### THE RECORDS
________________________________________

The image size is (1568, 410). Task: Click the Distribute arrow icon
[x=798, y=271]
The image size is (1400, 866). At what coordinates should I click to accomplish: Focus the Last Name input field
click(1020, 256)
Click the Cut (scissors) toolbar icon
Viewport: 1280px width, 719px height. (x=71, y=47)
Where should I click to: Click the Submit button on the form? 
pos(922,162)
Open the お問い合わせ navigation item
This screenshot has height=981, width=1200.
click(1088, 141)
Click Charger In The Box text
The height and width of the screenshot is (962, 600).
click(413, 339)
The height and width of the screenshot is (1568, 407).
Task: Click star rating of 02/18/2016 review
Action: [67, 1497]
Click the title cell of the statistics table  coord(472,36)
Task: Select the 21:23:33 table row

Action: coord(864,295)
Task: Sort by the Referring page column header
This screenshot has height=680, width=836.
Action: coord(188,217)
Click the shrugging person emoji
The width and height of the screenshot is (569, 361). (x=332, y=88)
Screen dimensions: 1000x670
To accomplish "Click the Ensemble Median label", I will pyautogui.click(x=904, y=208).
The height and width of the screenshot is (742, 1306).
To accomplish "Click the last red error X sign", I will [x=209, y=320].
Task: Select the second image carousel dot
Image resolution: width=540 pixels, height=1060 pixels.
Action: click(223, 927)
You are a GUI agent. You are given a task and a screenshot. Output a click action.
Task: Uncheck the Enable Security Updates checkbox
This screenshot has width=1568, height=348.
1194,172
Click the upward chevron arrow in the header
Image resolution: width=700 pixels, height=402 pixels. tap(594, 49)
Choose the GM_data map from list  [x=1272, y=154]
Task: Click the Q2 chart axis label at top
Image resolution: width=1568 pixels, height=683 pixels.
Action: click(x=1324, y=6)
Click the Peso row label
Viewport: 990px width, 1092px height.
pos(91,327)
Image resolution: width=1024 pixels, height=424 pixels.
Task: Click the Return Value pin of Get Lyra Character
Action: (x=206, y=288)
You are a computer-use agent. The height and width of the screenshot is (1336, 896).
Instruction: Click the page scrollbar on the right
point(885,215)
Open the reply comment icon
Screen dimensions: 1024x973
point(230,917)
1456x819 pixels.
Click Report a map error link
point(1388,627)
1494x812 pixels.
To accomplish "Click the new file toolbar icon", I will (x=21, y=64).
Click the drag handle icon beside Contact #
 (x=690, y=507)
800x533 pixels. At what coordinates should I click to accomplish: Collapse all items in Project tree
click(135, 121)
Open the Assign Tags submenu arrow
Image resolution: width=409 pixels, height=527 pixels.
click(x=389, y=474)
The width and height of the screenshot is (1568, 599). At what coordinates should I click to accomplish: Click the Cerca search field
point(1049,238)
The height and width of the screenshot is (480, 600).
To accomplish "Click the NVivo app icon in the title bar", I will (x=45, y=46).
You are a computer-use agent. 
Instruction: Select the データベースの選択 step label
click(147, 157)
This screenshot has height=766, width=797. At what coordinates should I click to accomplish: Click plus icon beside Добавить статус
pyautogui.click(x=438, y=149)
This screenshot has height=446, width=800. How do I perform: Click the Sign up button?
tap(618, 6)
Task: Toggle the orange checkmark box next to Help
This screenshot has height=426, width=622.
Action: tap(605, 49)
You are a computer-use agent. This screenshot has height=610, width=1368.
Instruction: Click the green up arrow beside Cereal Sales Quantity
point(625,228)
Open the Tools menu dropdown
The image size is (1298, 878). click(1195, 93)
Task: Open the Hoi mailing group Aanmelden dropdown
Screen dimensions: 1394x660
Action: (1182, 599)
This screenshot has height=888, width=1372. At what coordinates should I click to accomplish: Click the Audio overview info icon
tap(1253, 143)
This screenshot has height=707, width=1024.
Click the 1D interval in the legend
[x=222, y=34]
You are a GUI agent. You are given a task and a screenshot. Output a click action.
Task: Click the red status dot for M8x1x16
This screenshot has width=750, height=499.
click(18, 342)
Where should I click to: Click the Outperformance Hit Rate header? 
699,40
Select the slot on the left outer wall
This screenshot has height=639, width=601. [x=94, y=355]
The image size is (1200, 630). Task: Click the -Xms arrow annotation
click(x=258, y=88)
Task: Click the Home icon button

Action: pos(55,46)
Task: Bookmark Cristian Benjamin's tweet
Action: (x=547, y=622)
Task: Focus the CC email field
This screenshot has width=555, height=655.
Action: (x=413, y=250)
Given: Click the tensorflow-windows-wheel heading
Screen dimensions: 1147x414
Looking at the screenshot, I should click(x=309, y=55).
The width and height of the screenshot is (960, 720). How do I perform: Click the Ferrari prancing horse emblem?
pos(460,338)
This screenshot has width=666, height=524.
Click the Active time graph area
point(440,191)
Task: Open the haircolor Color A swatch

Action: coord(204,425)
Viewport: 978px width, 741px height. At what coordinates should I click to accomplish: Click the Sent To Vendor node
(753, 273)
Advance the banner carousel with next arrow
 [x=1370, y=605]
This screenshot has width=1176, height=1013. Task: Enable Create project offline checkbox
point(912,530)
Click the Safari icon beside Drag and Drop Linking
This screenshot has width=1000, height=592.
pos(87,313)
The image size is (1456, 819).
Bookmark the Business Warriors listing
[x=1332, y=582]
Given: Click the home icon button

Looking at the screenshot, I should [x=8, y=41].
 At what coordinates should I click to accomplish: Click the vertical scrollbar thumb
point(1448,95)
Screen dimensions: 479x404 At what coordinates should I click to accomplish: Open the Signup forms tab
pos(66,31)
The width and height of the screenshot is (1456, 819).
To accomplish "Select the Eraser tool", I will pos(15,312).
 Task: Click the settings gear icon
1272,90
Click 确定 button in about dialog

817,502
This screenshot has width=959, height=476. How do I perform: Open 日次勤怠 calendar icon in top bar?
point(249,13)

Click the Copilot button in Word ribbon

________________________________________

### WORK TO BE COMPLETED
Output the records above as a Markdown table with the columns Row and Line, giving each line's row number under Row and the line itself under Line, and omit blank lines.

### WRITTEN RESPONSE
| Row | Line |
|---|---|
| 1 | The image size is (1568, 410). Task: Click the Distribute arrow icon |
| 2 | [x=798, y=271] |
| 3 | The image size is (1400, 866). At what coordinates should I click to accomplish: Focus the Last Name input field |
| 4 | click(1020, 256) |
| 5 | Click the Cut (scissors) toolbar icon |
| 6 | Viewport: 1280px width, 719px height. (x=71, y=47) |
| 7 | Where should I click to: Click the Submit button on the form?  |
| 8 | pos(922,162) |
| 9 | Open the お問い合わせ navigation item |
| 10 | This screenshot has height=981, width=1200. |
| 11 | click(1088, 141) |
| 12 | Click Charger In The Box text |
| 13 | The height and width of the screenshot is (962, 600). |
| 14 | click(413, 339) |
| 15 | The height and width of the screenshot is (1568, 407). |
| 16 | Task: Click star rating of 02/18/2016 review |
| 17 | Action: [67, 1497] |
| 18 | Click the title cell of the statistics table  coord(472,36) |
| 19 | Task: Select the 21:23:33 table row |
| 20 | Action: coord(864,295) |
| 21 | Task: Sort by the Referring page column header |
| 22 | This screenshot has height=680, width=836. |
| 23 | Action: coord(188,217) |
| 24 | Click the shrugging person emoji |
| 25 | The width and height of the screenshot is (569, 361). (x=332, y=88) |
| 26 | Screen dimensions: 1000x670 |
| 27 | To accomplish "Click the Ensemble Median label", I will pyautogui.click(x=904, y=208). |
| 28 | The height and width of the screenshot is (742, 1306). |
| 29 | To accomplish "Click the last red error X sign", I will [x=209, y=320]. |
| 30 | Task: Select the second image carousel dot |
| 31 | Image resolution: width=540 pixels, height=1060 pixels. |
| 32 | Action: click(223, 927) |
| 33 | You are a GUI agent. You are given a task and a screenshot. Output a click action. |
| 34 | Task: Uncheck the Enable Security Updates checkbox |
| 35 | This screenshot has width=1568, height=348. |
| 36 | 1194,172 |
| 37 | Click the upward chevron arrow in the header |
| 38 | Image resolution: width=700 pixels, height=402 pixels. tap(594, 49) |
| 39 | Choose the GM_data map from list  [x=1272, y=154] |
| 40 | Task: Click the Q2 chart axis label at top |
| 41 | Image resolution: width=1568 pixels, height=683 pixels. |
| 42 | Action: click(x=1324, y=6) |
| 43 | Click the Peso row label |
| 44 | Viewport: 990px width, 1092px height. |
| 45 | pos(91,327) |
| 46 | Image resolution: width=1024 pixels, height=424 pixels. |
| 47 | Task: Click the Return Value pin of Get Lyra Character |
| 48 | Action: (x=206, y=288) |
| 49 | You are a computer-use agent. The height and width of the screenshot is (1336, 896). |
| 50 | Instruction: Click the page scrollbar on the right |
| 51 | point(885,215) |
| 52 | Open the reply comment icon |
| 53 | Screen dimensions: 1024x973 |
| 54 | point(230,917) |
| 55 | 1456x819 pixels. |
| 56 | Click Report a map error link |
| 57 | point(1388,627) |
| 58 | 1494x812 pixels. |
| 59 | To accomplish "Click the new file toolbar icon", I will (x=21, y=64). |
| 60 | Click the drag handle icon beside Contact # |
| 61 |  (x=690, y=507) |
| 62 | 800x533 pixels. At what coordinates should I click to accomplish: Collapse all items in Project tree |
| 63 | click(135, 121) |
| 64 | Open the Assign Tags submenu arrow |
| 65 | Image resolution: width=409 pixels, height=527 pixels. |
| 66 | click(x=389, y=474) |
| 67 | The width and height of the screenshot is (1568, 599). At what coordinates should I click to accomplish: Click the Cerca search field |
| 68 | point(1049,238) |
| 69 | The height and width of the screenshot is (480, 600). |
| 70 | To accomplish "Click the NVivo app icon in the title bar", I will (x=45, y=46). |
| 71 | You are a computer-use agent.  |
| 72 | Instruction: Select the データベースの選択 step label |
| 73 | click(147, 157) |
| 74 | This screenshot has height=766, width=797. At what coordinates should I click to accomplish: Click plus icon beside Добавить статус |
| 75 | pyautogui.click(x=438, y=149) |
| 76 | This screenshot has height=446, width=800. How do I perform: Click the Sign up button? |
| 77 | tap(618, 6) |
| 78 | Task: Toggle the orange checkmark box next to Help |
| 79 | This screenshot has height=426, width=622. |
| 80 | Action: tap(605, 49) |
| 81 | You are a computer-use agent. This screenshot has height=610, width=1368. |
| 82 | Instruction: Click the green up arrow beside Cereal Sales Quantity |
| 83 | point(625,228) |
| 84 | Open the Tools menu dropdown |
| 85 | The image size is (1298, 878). click(1195, 93) |
| 86 | Task: Open the Hoi mailing group Aanmelden dropdown |
| 87 | Screen dimensions: 1394x660 |
| 88 | Action: (1182, 599) |
| 89 | This screenshot has height=888, width=1372. At what coordinates should I click to accomplish: Click the Audio overview info icon |
| 90 | tap(1253, 143) |
| 91 | This screenshot has height=707, width=1024. |
| 92 | Click the 1D interval in the legend |
| 93 | [x=222, y=34] |
| 94 | You are a GUI agent. You are given a task and a screenshot. Output a click action. |
| 95 | Task: Click the red status dot for M8x1x16 |
| 96 | This screenshot has width=750, height=499. |
| 97 | click(18, 342) |
| 98 | Where should I click to: Click the Outperformance Hit Rate header?  |
| 99 | 699,40 |
| 100 | Select the slot on the left outer wall |
| 101 | This screenshot has height=639, width=601. [x=94, y=355] |
| 102 | The image size is (1200, 630). Task: Click the -Xms arrow annotation |
| 103 | click(x=258, y=88) |
| 104 | Task: Click the Home icon button |
| 105 | Action: pos(55,46) |
| 106 | Task: Bookmark Cristian Benjamin's tweet |
| 107 | Action: (x=547, y=622) |
| 108 | Task: Focus the CC email field |
| 109 | This screenshot has width=555, height=655. |
| 110 | Action: (x=413, y=250) |
| 111 | Given: Click the tensorflow-windows-wheel heading |
| 112 | Screen dimensions: 1147x414 |
| 113 | Looking at the screenshot, I should click(x=309, y=55). |
| 114 | The width and height of the screenshot is (960, 720). How do I perform: Click the Ferrari prancing horse emblem? |
| 115 | pos(460,338) |
| 116 | This screenshot has width=666, height=524. |
| 117 | Click the Active time graph area |
| 118 | point(440,191) |
| 119 | Task: Open the haircolor Color A swatch |
| 120 | Action: coord(204,425) |
| 121 | Viewport: 978px width, 741px height. At what coordinates should I click to accomplish: Click the Sent To Vendor node |
| 122 | (753, 273) |
| 123 | Advance the banner carousel with next arrow |
| 124 |  [x=1370, y=605] |
| 125 | This screenshot has width=1176, height=1013. Task: Enable Create project offline checkbox |
| 126 | point(912,530) |
| 127 | Click the Safari icon beside Drag and Drop Linking |
| 128 | This screenshot has width=1000, height=592. |
| 129 | pos(87,313) |
| 130 | The image size is (1456, 819). |
| 131 | Bookmark the Business Warriors listing |
| 132 | [x=1332, y=582] |
| 133 | Given: Click the home icon button |
| 134 | Looking at the screenshot, I should [x=8, y=41]. |
| 135 |  At what coordinates should I click to accomplish: Click the vertical scrollbar thumb |
| 136 | point(1448,95) |
| 137 | Screen dimensions: 479x404 At what coordinates should I click to accomplish: Open the Signup forms tab |
| 138 | pos(66,31) |
| 139 | The width and height of the screenshot is (1456, 819). |
| 140 | To accomplish "Select the Eraser tool", I will pos(15,312). |
| 141 |  Task: Click the settings gear icon |
| 142 | 1272,90 |
| 143 | Click 确定 button in about dialog |
| 144 | 817,502 |
| 145 | This screenshot has width=959, height=476. How do I perform: Open 日次勤怠 calendar icon in top bar? |
| 146 | point(249,13) |
| 147 | Click the Copilot button in Word ribbon |